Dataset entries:
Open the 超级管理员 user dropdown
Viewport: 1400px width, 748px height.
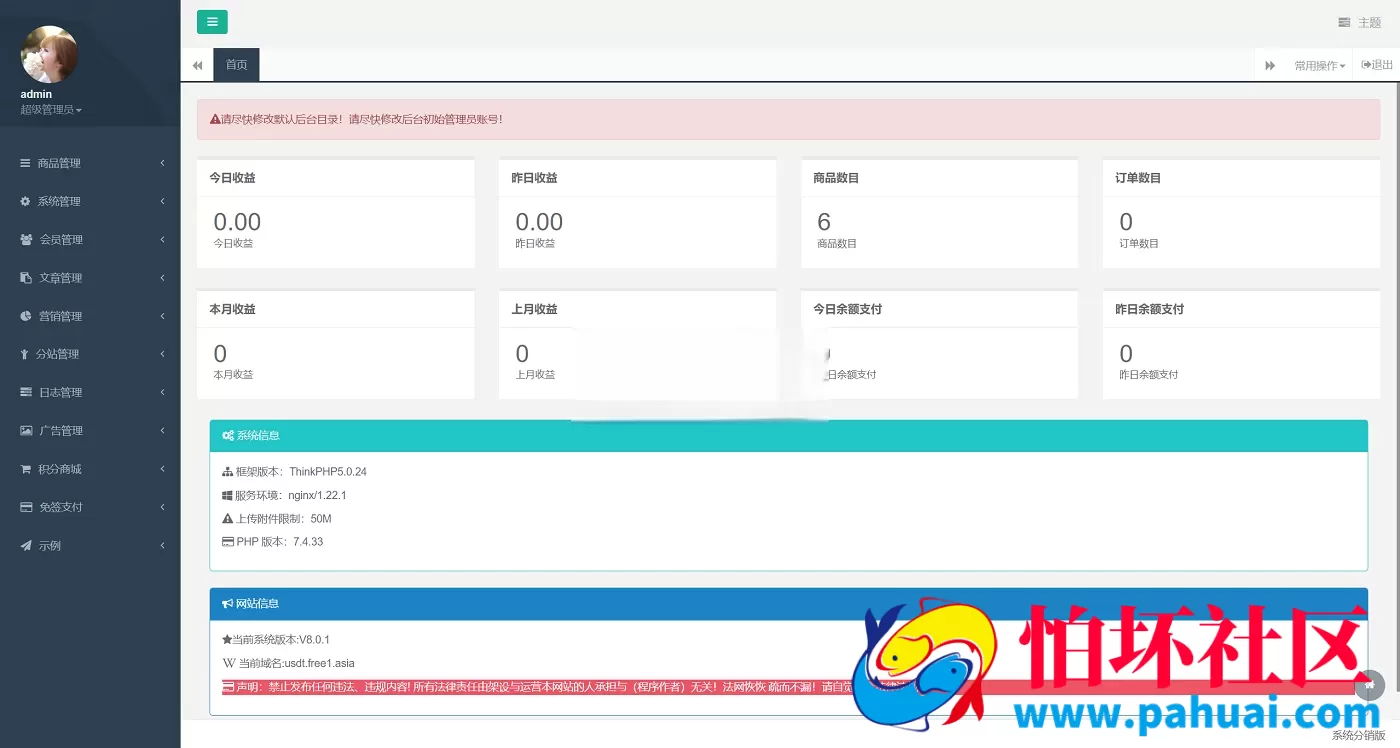pos(51,110)

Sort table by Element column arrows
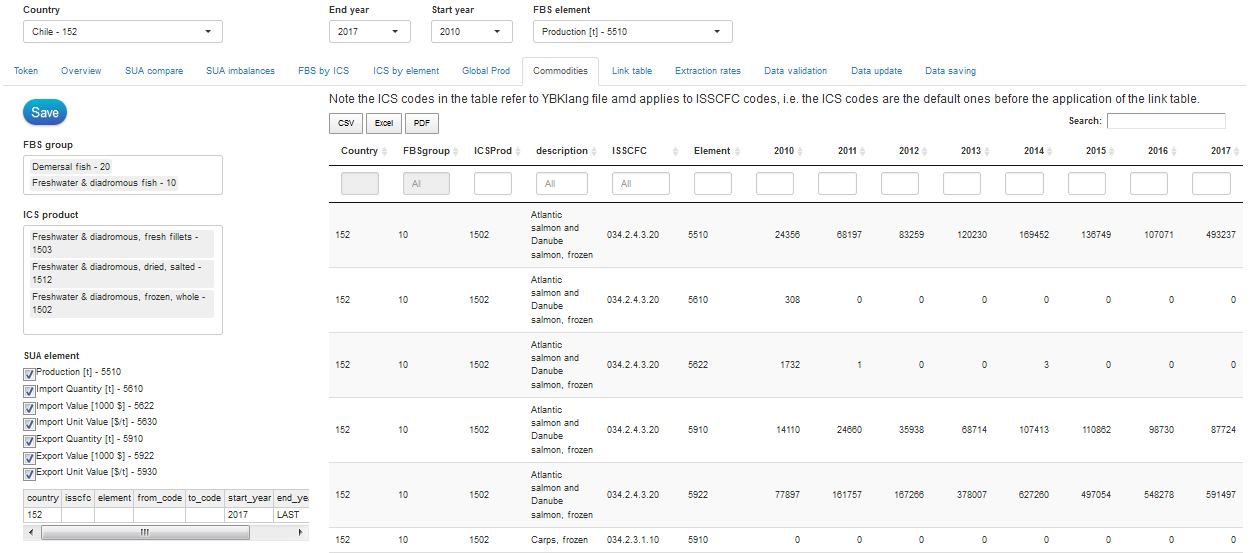[738, 151]
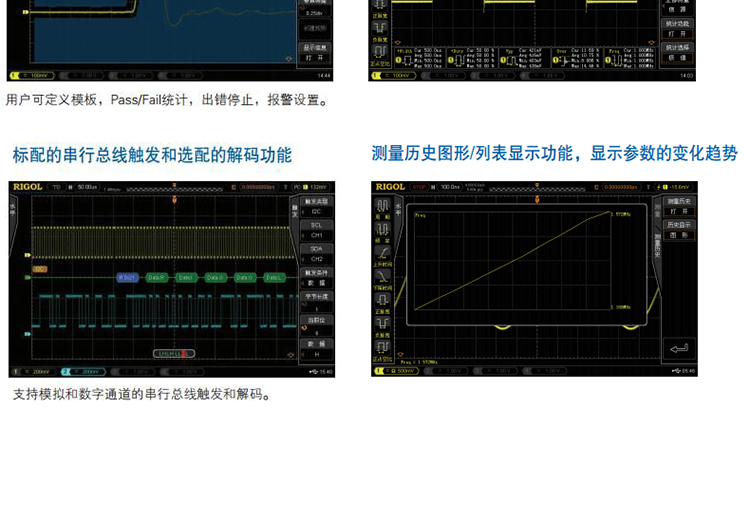750x508 pixels.
Task: Open SCL source CH1 selector
Action: tap(316, 235)
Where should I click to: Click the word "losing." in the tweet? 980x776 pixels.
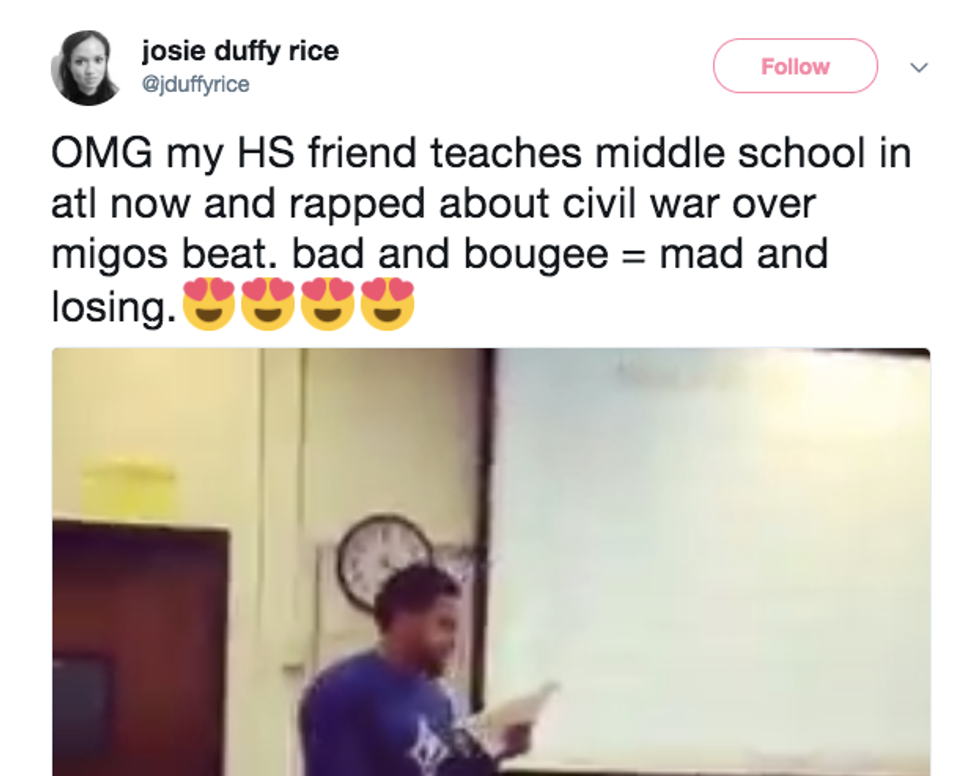pos(114,306)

## EXERCISE INSTRUCTIONS
Copy every record exactly, leaving the pictures out.

## EXERCISE ANSWER
Open the 超级管理员 user dropdown
Viewport: 1400px width, 748px height.
pos(51,110)

Sort table by Element column arrows
[738, 151]
750x508 pixels.
Task: Open SCL source CH1 selector
Action: tap(316, 235)
Where should I click to: Click the word "losing." in the tweet? 980x776 pixels.
pos(114,306)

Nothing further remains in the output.